Wayne was rubbing his whiskers and looking at the course diagram, his brow wrinkled. I wanted to see but there were riders in my way. I finally squeezed through and tried to concentrate on the course.

It started with an oxer, then a hard turn to a skinny vertical. Then a tight 270-degree turn to an in-and-out. Then a rollback to an airy fan jump, then a combination of three fences: oxer, vertical, oxer. Then a deep turn into the corner, and the killer: a combination of two fences so close to the corner of the ring that they would seem to pop up out of nowhere to the horse and rider on course. Finally, for the eleventh and twelfth jumps, a right-angle turn coming off the tenth to another airy vertical, and a complete 180-degree turn before a hard right into the final fence, a big wall.

I heard a girl suck in her breath as she studied the diagram. “It's okay, honey—everyone has to do the same course,” her mom said.

The ring crew was putting up the jumps in front of us.
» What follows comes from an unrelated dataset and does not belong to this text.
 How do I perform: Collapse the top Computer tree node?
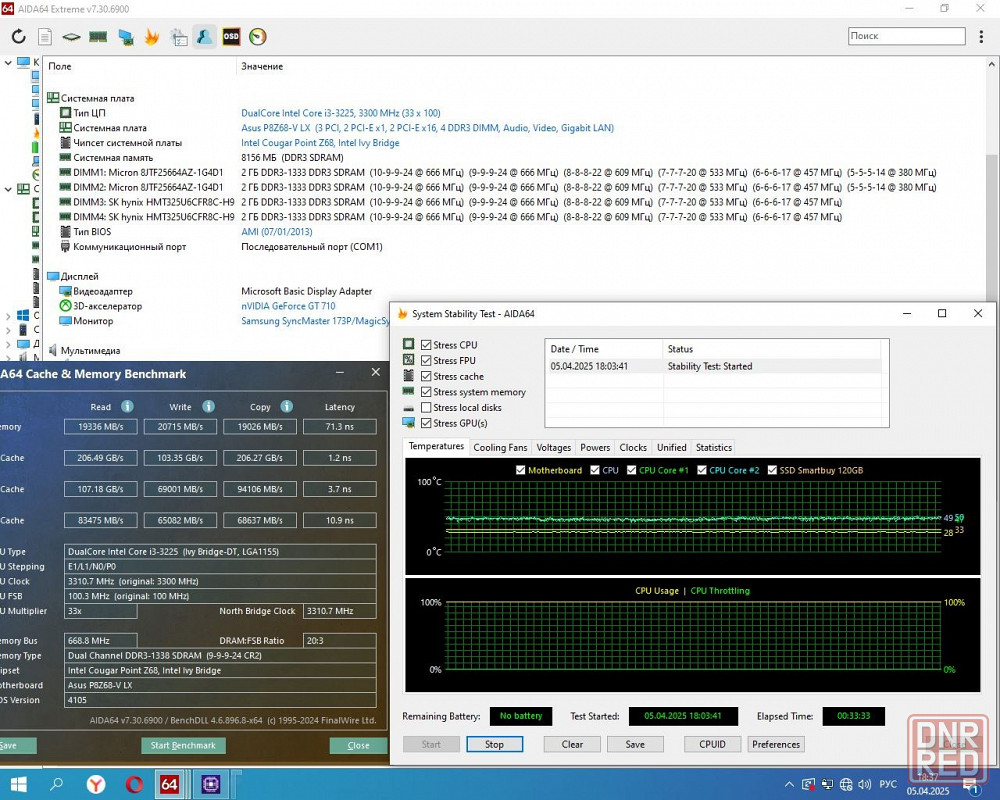coord(9,62)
The fences looked huge.

Dutch dismounted and talked intently to Kelly, pointing at the course. I couldn't hear what he was saying, but I could see him gesturing for her to ride forward, ride strong. Then I heard him say the word
bold.

“Riders, you may walk the course,” said the announcer.

The trainers got in there first, and their riders fell into line behind them. The trainers reminded me of generals storming a battlefield. They took long, confident strides in their black leather boots as they walked, fence by fence.

Wayne and I walked the course side by side. “One fence at a time, honey, one fence at a time,” he said.

We counted strides. I had never done this seriously before. I usually just used my eye to pick a takeoff spot. We started at the base of the fence and took two normal steps. That was for landing. Then we took long steps toward the next fence, three of our steps equaling one of Sonny's. Then the last two normal steps were for takeoff. I could hear coaches and riders debating the length of each line. Boy, was this complicated.

Sonny had a big stride, but not enormous. He could play things long, like pull a five-stride distance into four, but I could also get five strides out of him. That meant I needed to use my eye and not count too much. As if reading my mind, Wayne said, “Use your eye. No counting in the ring.” I nodded. We counted only to figure out if we needed to collect our horses or lengthen their strides.

“Riders, please leave the ring,” the announcer said.

“You need to sleep,” Wayne said.

As if I could.

We checked the horses, and then Wayne walked me back to the hotel. When we got to our room, Wayne turned on the television, and I lay down and passed out until two o'clock in the morning.

THIRTY-EIGHT

R
IDE HIM DOWN
, just ride him down,” Wayne said. I'd need a ring the size of a racetrack to ride him down. Sonny had tried to bolt when I tacked him up and got on, a little before three o'clock. I stayed off his back and let him trot around as fast as he wanted. When he pulled on my arms, I let him have as much rein as I could so he wouldn't start fighting me. Now he was looking at everything, everywhere. His back was so tight, I was afraid he'd pull something. I felt trapped in that underground cave with a crazy horse and no relief in sight. The biggest competition of my life.